◆ **YOUR GOAL**:
Below are entries; copy exactly the lines from the one with "the tweet body" through the one with "Given: Lock the 怦然心动 effect track", both included, and leave out the rest.

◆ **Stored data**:
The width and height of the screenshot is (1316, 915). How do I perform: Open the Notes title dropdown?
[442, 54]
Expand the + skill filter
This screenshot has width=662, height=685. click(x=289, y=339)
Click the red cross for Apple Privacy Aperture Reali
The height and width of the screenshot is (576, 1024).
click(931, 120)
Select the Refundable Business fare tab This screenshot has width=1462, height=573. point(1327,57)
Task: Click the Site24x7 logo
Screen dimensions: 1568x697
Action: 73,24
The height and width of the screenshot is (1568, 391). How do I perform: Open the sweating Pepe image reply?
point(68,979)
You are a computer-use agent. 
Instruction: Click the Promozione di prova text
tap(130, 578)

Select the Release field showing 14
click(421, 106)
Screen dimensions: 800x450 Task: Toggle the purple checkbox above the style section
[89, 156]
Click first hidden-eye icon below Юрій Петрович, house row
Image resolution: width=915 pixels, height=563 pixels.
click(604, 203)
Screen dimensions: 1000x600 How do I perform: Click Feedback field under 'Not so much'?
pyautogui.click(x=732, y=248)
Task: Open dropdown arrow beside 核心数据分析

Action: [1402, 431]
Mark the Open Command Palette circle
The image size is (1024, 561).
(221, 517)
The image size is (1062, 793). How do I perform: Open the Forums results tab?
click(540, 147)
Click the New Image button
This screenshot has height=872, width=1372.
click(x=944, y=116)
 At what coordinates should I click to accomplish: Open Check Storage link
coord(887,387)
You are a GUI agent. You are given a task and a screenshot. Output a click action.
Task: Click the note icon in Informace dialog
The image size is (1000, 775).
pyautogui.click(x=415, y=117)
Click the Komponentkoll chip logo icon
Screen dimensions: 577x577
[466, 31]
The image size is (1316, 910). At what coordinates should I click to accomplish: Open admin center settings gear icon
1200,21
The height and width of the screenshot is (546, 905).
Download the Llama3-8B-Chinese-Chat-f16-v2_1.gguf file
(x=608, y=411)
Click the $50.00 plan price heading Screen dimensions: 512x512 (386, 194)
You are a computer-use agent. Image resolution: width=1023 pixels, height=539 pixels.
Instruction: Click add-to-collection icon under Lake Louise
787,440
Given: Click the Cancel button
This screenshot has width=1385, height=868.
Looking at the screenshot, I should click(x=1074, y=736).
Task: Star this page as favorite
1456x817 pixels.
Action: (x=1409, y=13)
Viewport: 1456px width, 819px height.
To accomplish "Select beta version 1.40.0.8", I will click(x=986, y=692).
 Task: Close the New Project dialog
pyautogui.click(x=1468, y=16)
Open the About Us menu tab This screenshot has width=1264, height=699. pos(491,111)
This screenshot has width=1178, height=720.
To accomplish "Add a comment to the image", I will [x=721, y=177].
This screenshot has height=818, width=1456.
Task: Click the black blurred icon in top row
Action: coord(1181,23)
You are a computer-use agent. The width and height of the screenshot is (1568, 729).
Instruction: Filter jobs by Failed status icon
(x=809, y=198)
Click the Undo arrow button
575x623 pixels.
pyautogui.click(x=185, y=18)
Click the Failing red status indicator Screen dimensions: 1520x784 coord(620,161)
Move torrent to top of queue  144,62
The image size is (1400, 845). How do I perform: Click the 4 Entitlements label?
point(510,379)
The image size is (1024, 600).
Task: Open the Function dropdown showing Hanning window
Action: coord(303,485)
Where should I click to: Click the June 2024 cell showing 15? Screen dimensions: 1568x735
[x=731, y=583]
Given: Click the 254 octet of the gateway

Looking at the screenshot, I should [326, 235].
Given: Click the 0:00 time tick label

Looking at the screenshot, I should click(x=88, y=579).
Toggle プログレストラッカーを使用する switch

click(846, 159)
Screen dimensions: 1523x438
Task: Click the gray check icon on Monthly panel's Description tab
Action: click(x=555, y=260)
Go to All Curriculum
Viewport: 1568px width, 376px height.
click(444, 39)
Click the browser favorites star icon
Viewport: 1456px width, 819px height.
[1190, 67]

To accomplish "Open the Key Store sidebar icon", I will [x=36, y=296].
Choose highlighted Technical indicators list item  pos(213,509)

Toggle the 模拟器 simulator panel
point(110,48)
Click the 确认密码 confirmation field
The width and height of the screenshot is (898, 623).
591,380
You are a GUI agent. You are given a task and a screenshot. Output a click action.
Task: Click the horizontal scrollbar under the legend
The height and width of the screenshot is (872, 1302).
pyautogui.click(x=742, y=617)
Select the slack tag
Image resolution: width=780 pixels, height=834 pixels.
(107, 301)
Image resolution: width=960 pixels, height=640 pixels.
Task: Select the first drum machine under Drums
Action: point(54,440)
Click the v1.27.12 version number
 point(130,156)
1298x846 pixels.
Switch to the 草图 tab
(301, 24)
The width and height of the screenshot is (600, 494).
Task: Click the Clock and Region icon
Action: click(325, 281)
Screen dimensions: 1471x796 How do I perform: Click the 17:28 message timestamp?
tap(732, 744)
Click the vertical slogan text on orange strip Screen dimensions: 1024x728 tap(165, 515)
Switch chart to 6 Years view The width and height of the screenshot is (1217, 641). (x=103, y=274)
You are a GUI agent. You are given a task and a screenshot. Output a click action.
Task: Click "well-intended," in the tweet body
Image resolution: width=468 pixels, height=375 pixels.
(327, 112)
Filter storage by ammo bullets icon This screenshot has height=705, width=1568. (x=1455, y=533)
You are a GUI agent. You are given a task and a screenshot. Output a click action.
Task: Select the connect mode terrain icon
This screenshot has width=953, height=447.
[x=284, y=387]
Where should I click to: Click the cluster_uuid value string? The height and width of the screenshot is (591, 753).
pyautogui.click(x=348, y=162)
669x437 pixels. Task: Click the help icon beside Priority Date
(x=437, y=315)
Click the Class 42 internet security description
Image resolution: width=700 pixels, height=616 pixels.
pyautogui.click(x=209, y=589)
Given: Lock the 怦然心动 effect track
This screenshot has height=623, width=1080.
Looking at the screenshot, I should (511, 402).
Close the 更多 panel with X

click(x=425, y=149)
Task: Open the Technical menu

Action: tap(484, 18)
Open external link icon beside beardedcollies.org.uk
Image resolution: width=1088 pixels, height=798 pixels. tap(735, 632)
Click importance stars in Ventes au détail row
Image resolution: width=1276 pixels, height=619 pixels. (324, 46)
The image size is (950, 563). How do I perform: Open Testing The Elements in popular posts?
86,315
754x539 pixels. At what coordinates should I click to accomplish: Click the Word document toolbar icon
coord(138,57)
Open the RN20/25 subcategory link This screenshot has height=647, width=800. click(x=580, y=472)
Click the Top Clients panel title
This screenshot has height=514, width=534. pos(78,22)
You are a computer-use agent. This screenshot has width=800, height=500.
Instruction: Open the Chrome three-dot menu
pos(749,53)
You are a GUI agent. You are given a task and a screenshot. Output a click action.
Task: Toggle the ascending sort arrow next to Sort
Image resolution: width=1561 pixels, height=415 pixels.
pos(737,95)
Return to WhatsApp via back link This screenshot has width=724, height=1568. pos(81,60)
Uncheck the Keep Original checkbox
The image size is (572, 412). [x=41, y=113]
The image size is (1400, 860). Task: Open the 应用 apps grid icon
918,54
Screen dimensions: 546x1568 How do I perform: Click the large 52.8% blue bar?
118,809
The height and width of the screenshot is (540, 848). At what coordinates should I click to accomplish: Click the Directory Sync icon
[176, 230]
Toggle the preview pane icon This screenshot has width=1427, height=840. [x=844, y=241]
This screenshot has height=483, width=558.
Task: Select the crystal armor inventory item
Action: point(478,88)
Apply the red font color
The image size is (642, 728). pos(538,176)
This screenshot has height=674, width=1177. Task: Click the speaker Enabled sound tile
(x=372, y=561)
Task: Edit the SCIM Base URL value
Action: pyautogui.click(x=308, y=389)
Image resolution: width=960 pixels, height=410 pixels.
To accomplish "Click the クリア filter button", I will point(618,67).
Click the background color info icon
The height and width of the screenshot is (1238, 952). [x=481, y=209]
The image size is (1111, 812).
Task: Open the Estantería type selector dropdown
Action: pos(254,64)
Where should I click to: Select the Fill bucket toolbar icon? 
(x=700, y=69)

◆ **ANSWER TO THIS PROBLEM**:
Task: Click "well-intended," in the tweet body
Image resolution: width=468 pixels, height=375 pixels.
(327, 112)
Filter storage by ammo bullets icon This screenshot has height=705, width=1568. (x=1455, y=533)
You are a GUI agent. You are given a task and a screenshot. Output a click action.
Task: Select the connect mode terrain icon
This screenshot has width=953, height=447.
[x=284, y=387]
Where should I click to: Click the cluster_uuid value string? The height and width of the screenshot is (591, 753).
pyautogui.click(x=348, y=162)
669x437 pixels. Task: Click the help icon beside Priority Date
(x=437, y=315)
Click the Class 42 internet security description
Image resolution: width=700 pixels, height=616 pixels.
pyautogui.click(x=209, y=589)
Given: Lock the 怦然心动 effect track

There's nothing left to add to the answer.